HALOGEN-FACILITATED PREPARATION OF S4(ASF6)2.XSO2(X-LESS-THAN-OR-EQUAL-TO-1) AND S4(SB2F11)2, AND A CONVENIENT SYNTHESIS OF SE4(ASF6)2 AND SE4(SB2F11)2

Sulfur reacted with an excess of AsF5 at room temperature in the presence of a trace amount of halogen (X2 = Cl2, Br2 or I2) or AsCl4AsF6 in SO2 to give S4(AsF6)2.xSO2 (x less-than-or-equal-to 1) quantitatively in a few minutes.
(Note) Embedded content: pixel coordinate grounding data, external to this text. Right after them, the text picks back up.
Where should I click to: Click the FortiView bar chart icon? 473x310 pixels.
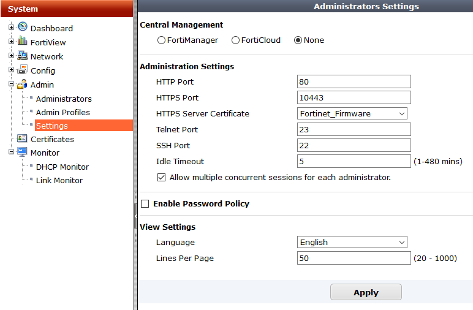(23, 42)
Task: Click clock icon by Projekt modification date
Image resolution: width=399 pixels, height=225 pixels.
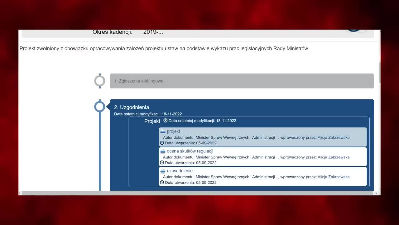Action: pos(166,120)
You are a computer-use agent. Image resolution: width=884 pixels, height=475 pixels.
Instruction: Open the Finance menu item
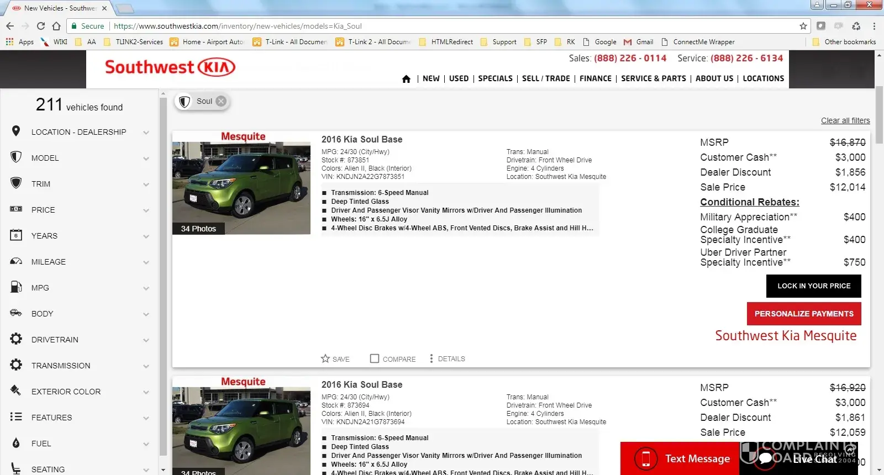[595, 78]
A similar, but slower, reaction with SbF5 in SO2 or AsF3 at room temperature gave quantitative yields of S4(Sb2F11)2. The vibrational spectra of these salts with tentative assignments are reported. The corresponding preparations of Se4(AsF6)2 and Se4(Sb2F11)2 are also greatly facilitated by the presence of traces of halogen. Reactions of sulfur (or selenium) with SbF5 with and without traces of X2 in SO2 designed to give M4(SbF6)2 (M = S or Se) gave products that contained M4(2+), an unidentified Sb(v) fluoronion and some Sb(III)-containing species. A comparative study was made on the effect of solvent, oxidising agent and facilitating reagent on the course of reaction. Possible reaction pathways for oxidation of sulfur (or selenium) by AsF5 (or SbF5) with and without the addition of traces of X2 or AsCl4AsF6 have been proposed.